A national nonprofit that advocates for election security has spearheaded a lawsuit against Florida Secretary of State Laurel Lee and several county elections officials in an attempt to force them to preserve images of ballots that are made when paper ballots are scanned into voting machines.
The lawsuit, filed late Wednesday in Leon County Circuit Court, asks that the state issue instructions in time for the Aug. 18 primary election to require all county supervisors of elections to capture and preserve the images.
The group of plaintiffs includes the Florida Democratic Party, three state legislators who are up for re-election and Dan Helm, a Democrat running for Pinellas County supervisor of elections. Other voters are also plaintiffs, including Susan Pynchon, executive director of the Florida Fair Elections Coalition.
The suit names Lee, who oversees the state’e elections system, as a defendant, along with the state’s director of the division of elections and the supervisors of elections in Hillsborough, Pinellas, Broward, Orange, Lee, Duval, Palm Beach and Miami-Dade counties.

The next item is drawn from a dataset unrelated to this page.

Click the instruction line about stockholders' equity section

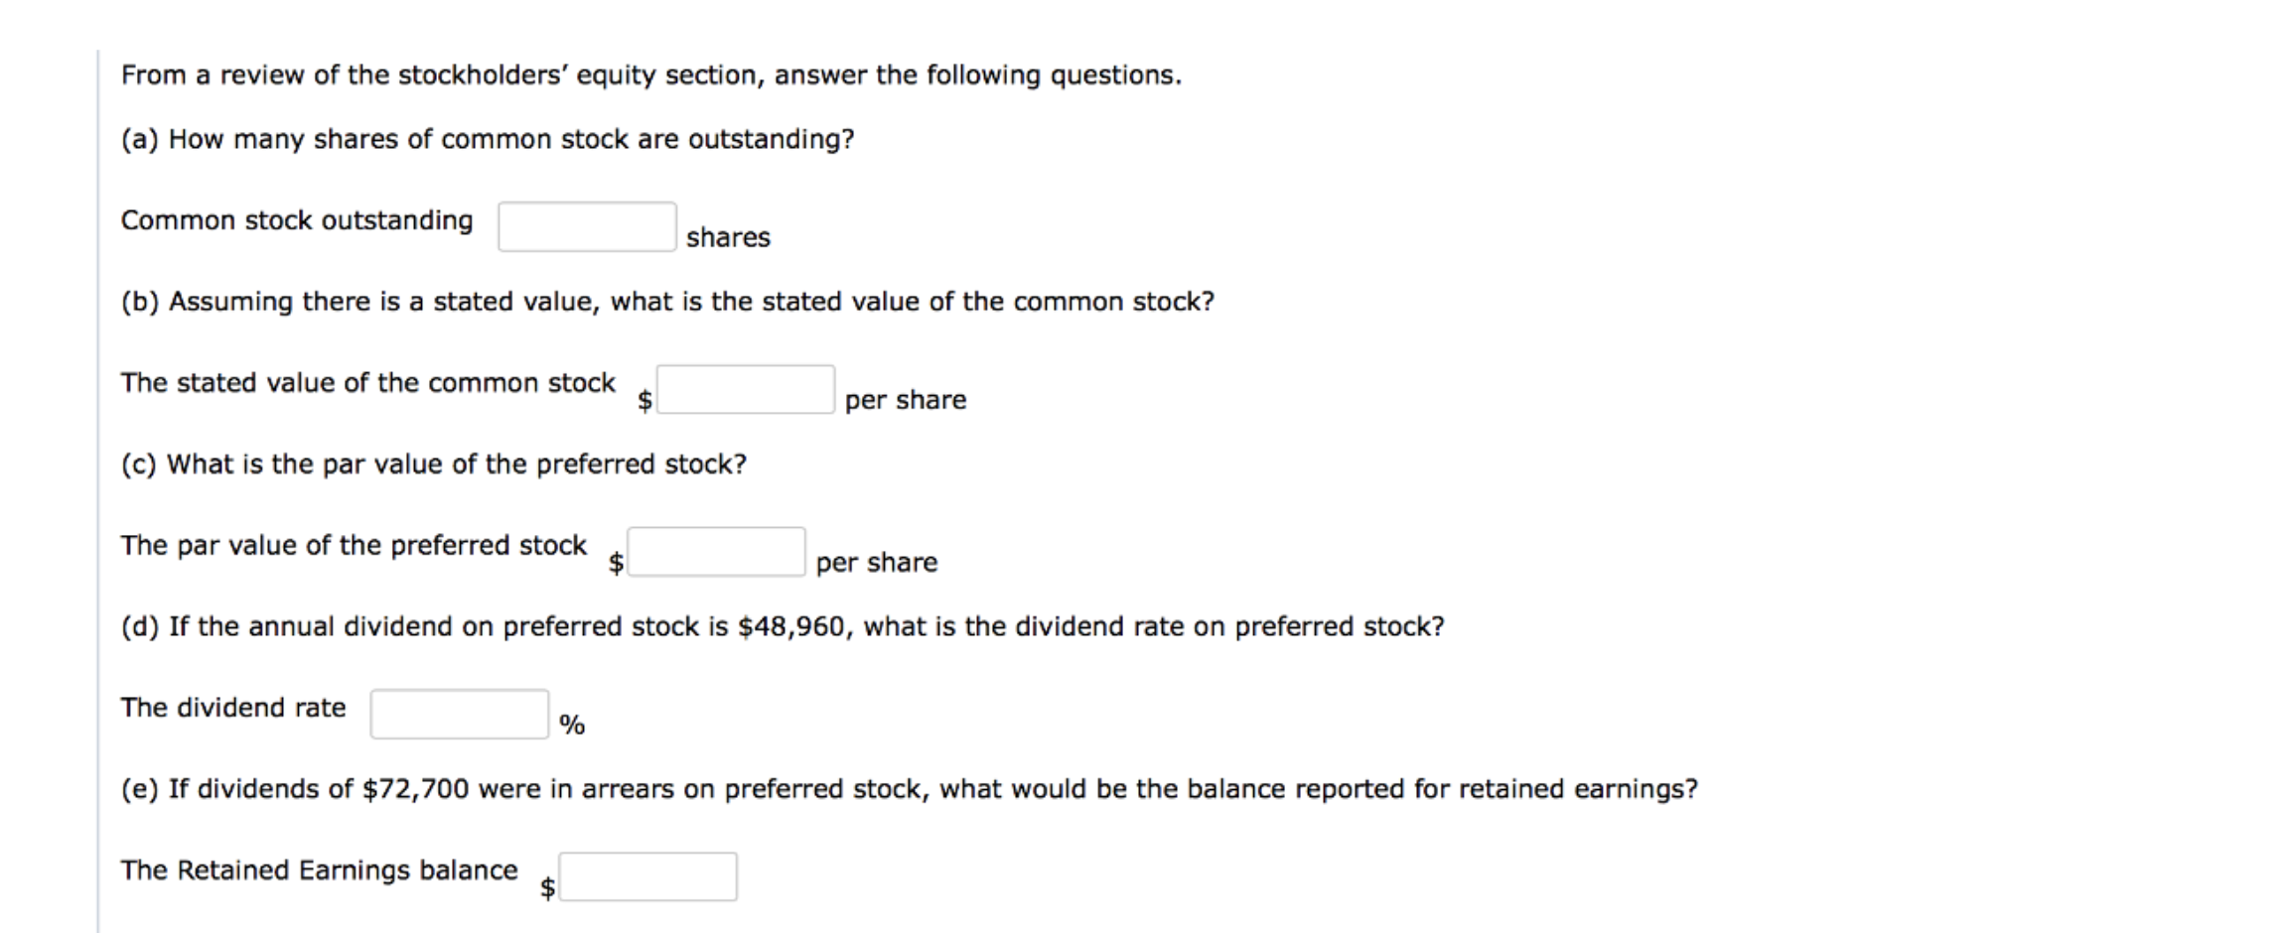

Attorney Chris Sautter, who is counsel to Audit USA, an election integrity advocacy group, said the lawsuit is about making elections publicly verifiable.
He said the images that are created when paper ballots are scanned in are what the machines actually use to count results and should be preserved for 22 months like other election materials. He said at least 27 Florida counties already choose to preserve the ballot images, and that all voting systems used in the state have the ability to preserve the images.
Florida counties, by law, already preserve the original paper ballots from each election.
Sautter said the digital images of the ballots can come in handy in situations where the paper ballot may be lost or come into question. He pointed to an instance in 2018 when Broward elections workers allegedly misfiled more than 2,000 paper ballots during a recount.
Helm, who is running against Pinellas Supervisor of Elections Julie Marcus in November, said the voting system used in Pinellas County can easily be set up to retain ballot images as the paper ballots are scanned.
“Storing ballots is required anyway. Why not store ballot images?” Helm said. “Why would you be against this?”
Pinellas County Supervisor of Elections office spokesman Dustin Chase declined to comment on the pending litigation.
The Hillsborough County Supervisor of Elections office also said it couldn’t comment on pending litigation.
Preserving the ballot images would likely come with increased costs, noted Rep. Joseph Geller (D-Aventura), who is one of the plaintiffs on the current lawsuit. He said elections officials would likely need to buy more secure flash drives on which to store the data. He said each flash drive costs about $150, which could add up for counties with a lot of precincts. But he said the cost is small relative to the benefit of having the images.
Audit USA previously championed a similar lawsuit on this topic in 2018. That lawsuit, which was filed in federal court, was later dismissed.